ROME — Christians must be ready to respond with love and charity to those in need, especially the victims of today’s throwaway culture, Pope Francis said.
Meeting with members of the Order of the Ministers of the Sick, commonly known as the Camillians, the pope said that the prevalence of individualism and indifference has “caused loneliness and the throwing away of so many lives.”
“The Christian response does not lie in the resigned observation of the present or in the nostalgic regret for the past, but in charity that, animated by trust in providence, knows how to love its own time and, with humility, bears witness to the Gospel,” he said May 16.
Founded in 1586 by St. Camillus de Lellis, the Camillian order’s constitution states that it is dedicated “before anything else to the practice of works of mercy toward the sick.”

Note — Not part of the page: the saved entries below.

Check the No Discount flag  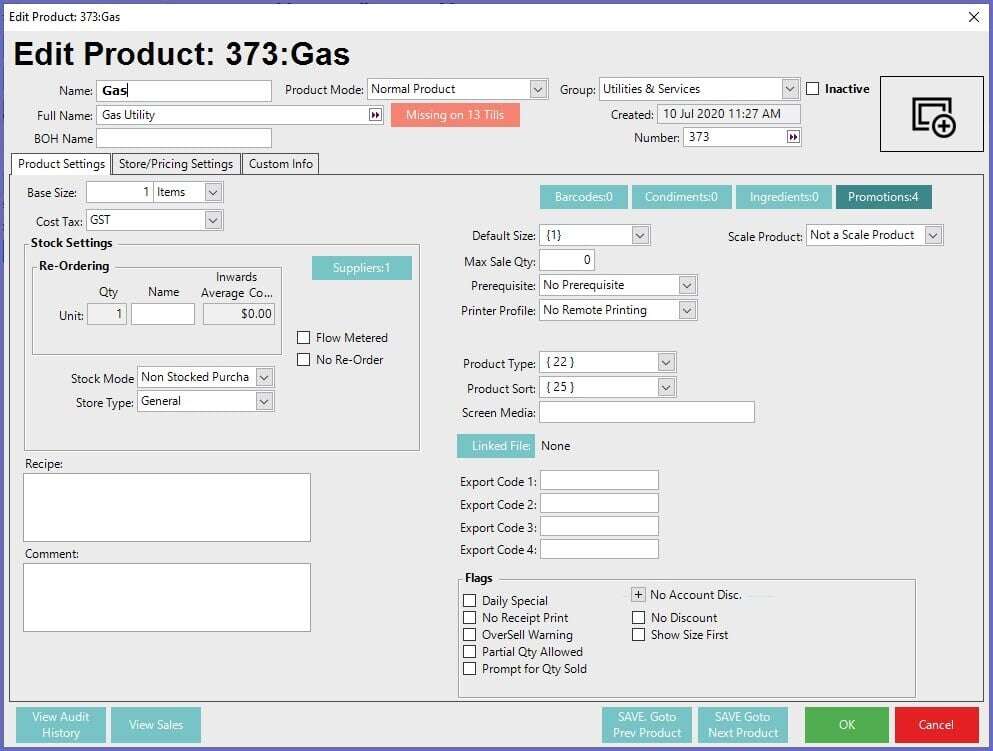pos(639,618)
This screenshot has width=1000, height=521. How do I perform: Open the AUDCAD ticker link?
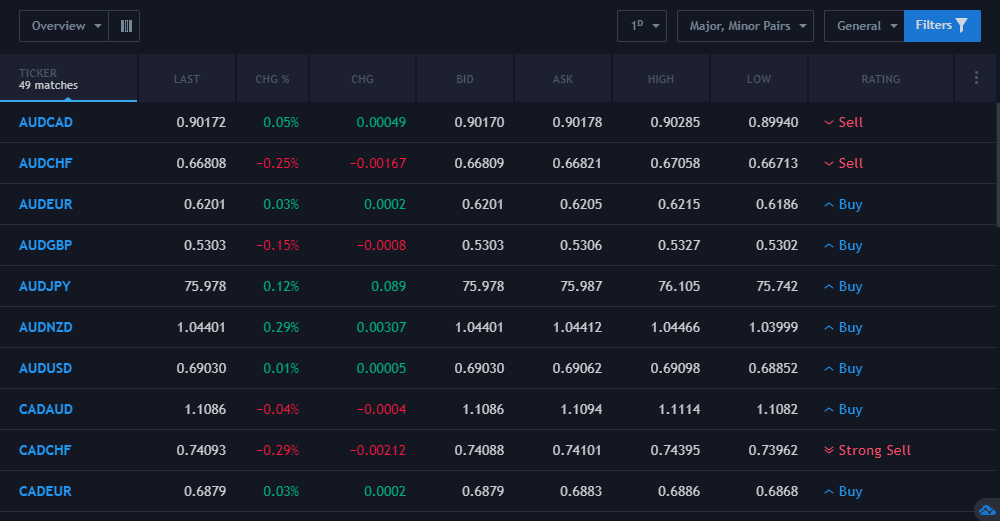coord(46,122)
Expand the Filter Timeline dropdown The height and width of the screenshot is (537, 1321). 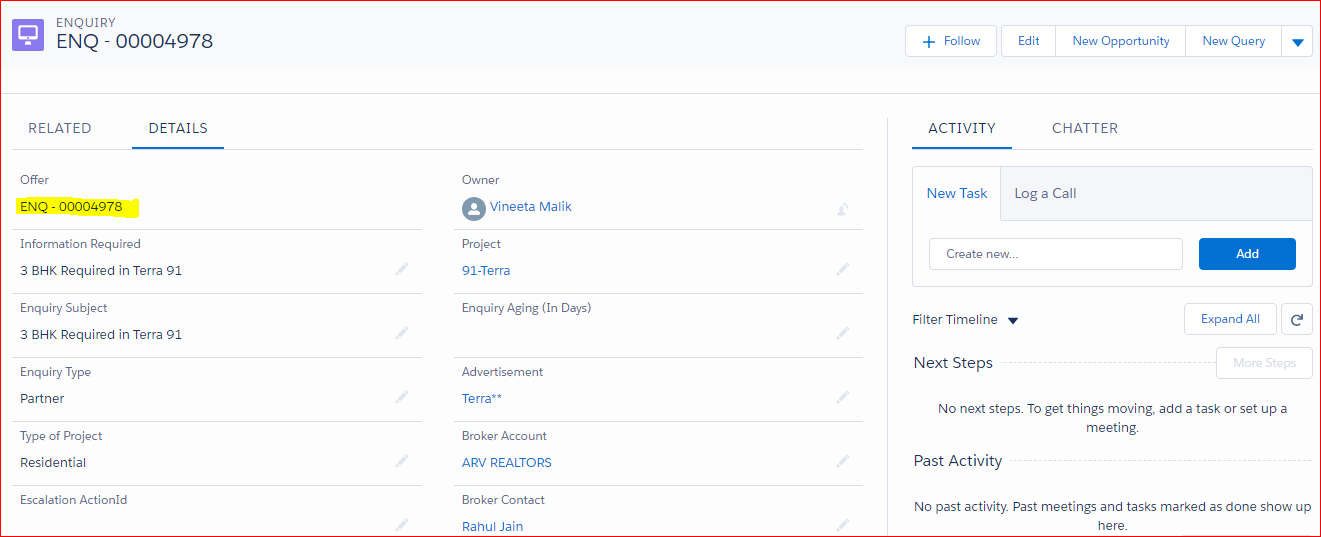(x=1012, y=321)
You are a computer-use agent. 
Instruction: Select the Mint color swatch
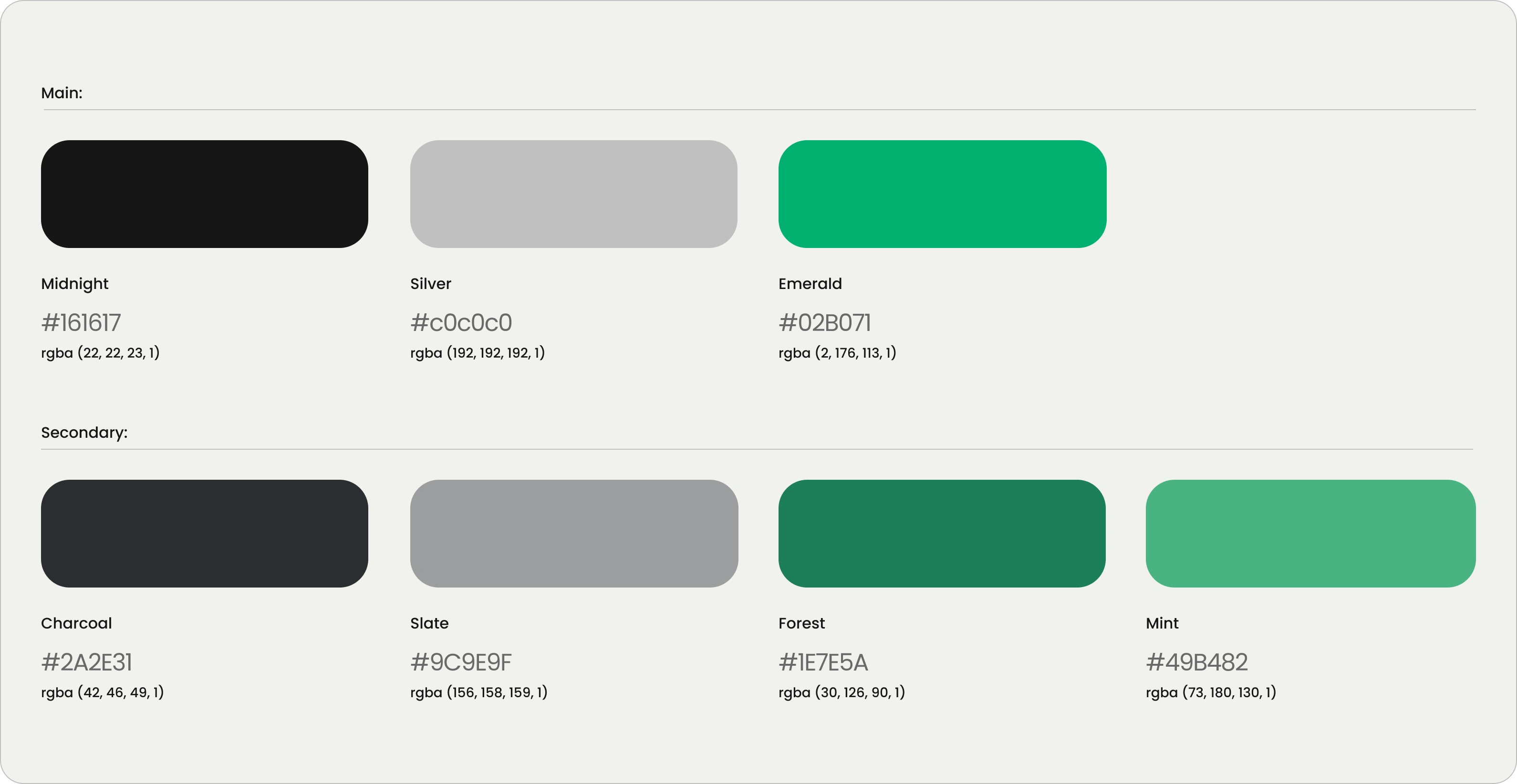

Welcoming the members, who were in Rome for their general chapter, the pope said that like their founder, the Camillians are called to imitate “the compassion and tenderness of Jesus toward those suffering in body and spirit.”
“This is what was accomplished by your founder, who is one of the saints who best embody the style of the good Samaritan, of making himself close to his wounded brother along the way,” the pope said.
“The gift and task inspired by (St. Camillus) to look at the reality of suffering, illness and death through Jesus’ eyes have been entrusted to you,” he said.
Fulfilling their mission, he added, “requires docile openness to the Holy Spirit” and “a certain amount of boldness, in order to discover and travel together unexplored paths or express in new forms the potential of the Camillian charism and ministry.”
Pope Francis said the order’s focus on serving the sick and the elderly combine “two essential dimensions of Christian life,” which are “the desire for an outgoing and concrete witness to others” and “the need to understand oneself according to the standards of evangelical humility.”
Thanking the Camillians for their service to the poor and the sick, the pope called on them to be faithful to the charism inspired by St. Camillus so that “those who are wounded can meet and feel the closeness and tenderness of Christ.”
“It is up to you to give hands, feet, mind and heart to this gift of God, so that it may continue to stir up the works of God in our time, in the time in which we live our vocation,” the pope said.